Une étude inédite sur le rapport des adolescents à l’information
À l’occasion de la 37e édition de la Semaine de la presse et des médias dans l’École, organisée par le CLEMI, autour de la thématique « Où est l’info ? », l’Association e-Enfance / 3018 publie une étude inédite consacrée au rapport des jeunes à l’information.
Menée auprès de 1 049 adolescents âgés de 11 à 18 ans, cette enquête met en lumière une évolution majeure des pratiques informationnelles, marquée par un basculement vers les plateformes numériques et une fragilisation des repères traditionnels.
Dans un environnement où les logiques de viralité, les recommandations algorithmiques et les outils d’intelligence artificielle prennent une place croissante, les jeunes développent de nouveaux réflexes pour s’informer, mais aussi de nouvelles vulnérabilités.
Les principaux enseignements
Les réseaux sociaux, premier point d’entrée vers l’information
Aujourd’hui, les jeunes s’informent d’abord via les réseaux sociaux, qui deviennent leur principal canal d’exposition à l’information. 70 % des jeunes déclarent se tourner vers TikTok pour rechercher de l’information. Les réseaux sociaux s’imposent ainsi comme des espaces centraux dans la construction du rapport à l’actualité.
Pourtant, 37 % estiment qu’il est important de s’informer pour ne pas se faire manipuler, révélant un décalage entre intention et pratiques.

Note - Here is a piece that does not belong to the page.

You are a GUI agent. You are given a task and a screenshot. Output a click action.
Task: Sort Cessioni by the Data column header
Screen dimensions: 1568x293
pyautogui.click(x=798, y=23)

Des repères de confiance encore présents
90 % des jeunes font confiance à leurs parents et 82 % à leurs enseignants, montrant que les figures traditionnelles restent structurantes.
Mais ces repères coexistent désormais avec des sources numériques dont la fiabilité est plus variable.

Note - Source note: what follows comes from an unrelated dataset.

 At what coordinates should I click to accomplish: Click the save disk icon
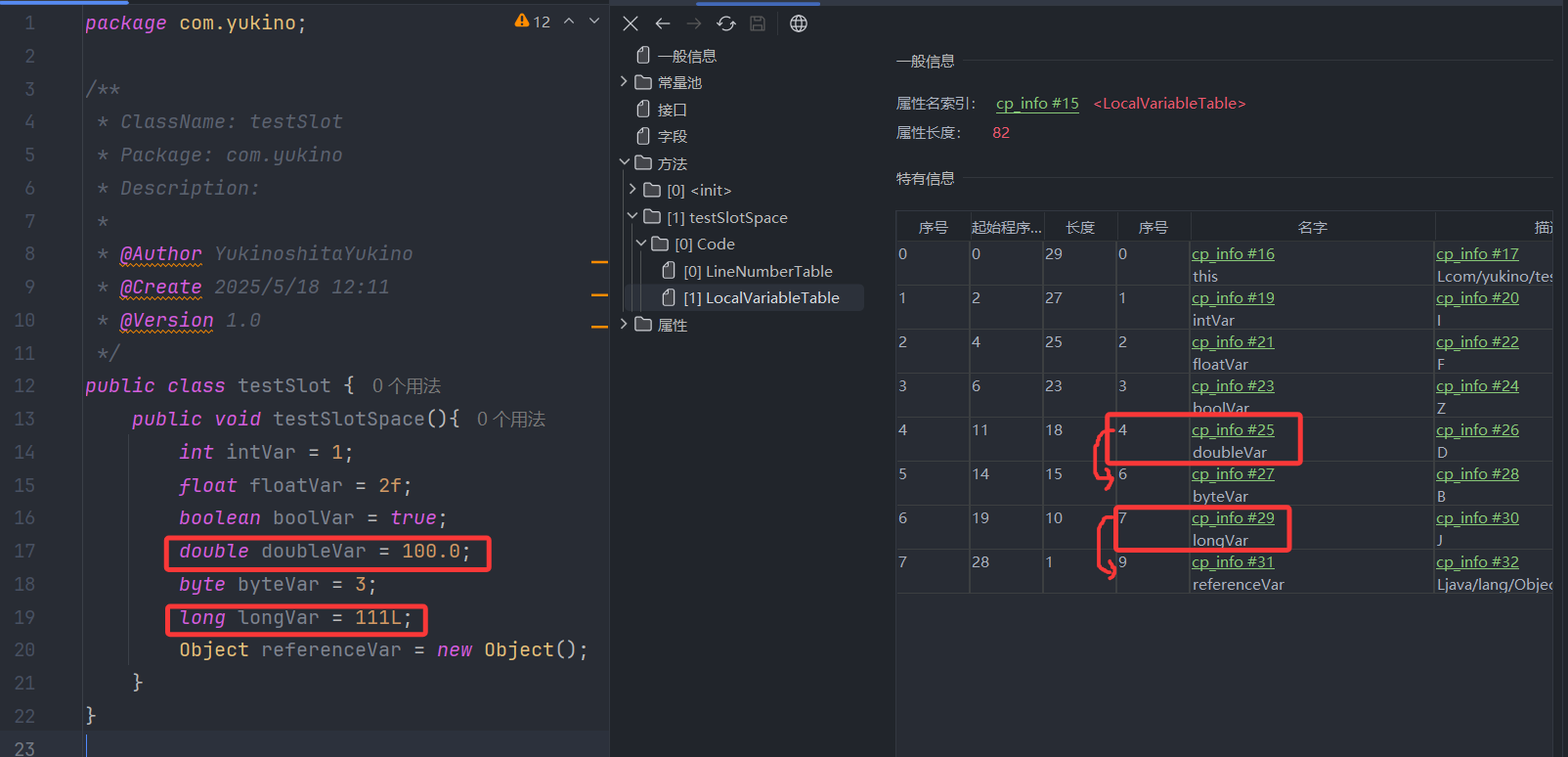coord(758,23)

L’IA, une source d’information en pleine expansion
56 % des adolescents déclarent faire confiance aux IA conversationnelles, et 40 % ne remettent pas en question les informations fournies.
Cela pose un enjeu central de développement de l’esprit critique face à ces nouveaux outils.
Une fatigue informationnelle préoccupante
81 % des jeunes déclarent ne plus savoir à quoi faire confiance face à la multiplication des fausses informations.
53 % affirment que cela leur enlève l’envie de s’informer, signe d’un désengagement informationnel croissant.
Un enjeu démocratique majeur
L’étude met en évidence un basculement profond : les adolescents construisent désormais leur rapport à l’information dans un environnement fragilisé, marqué par la désinformation, la viralité des contenus et l’essor d’outils d’intelligence artificielle de plus en plus difficiles à décrypter. Dans ce contexte, où les repères traditionnels de fiabilité s’estompent et où la défiance peut s’installer, il devient essentiel de mieux comprendre leurs pratiques pour adapter les politiques publiques et faire évoluer l’éducation aux médias et à l’information. C’est dans cette perspective que l’Association e-Enfance / 3018 inscrit ce travail dans la durée, avec l’ambition de suivre, année après année, l’évolution du rapport des jeunes à l’information.
Enquête réalisée par l’Institut Toluna Harris Interactive du 22 au 27 janvier 2026 auprès de 1 049 adolescents âgés de 11 à 18 ans (méthode des quotas).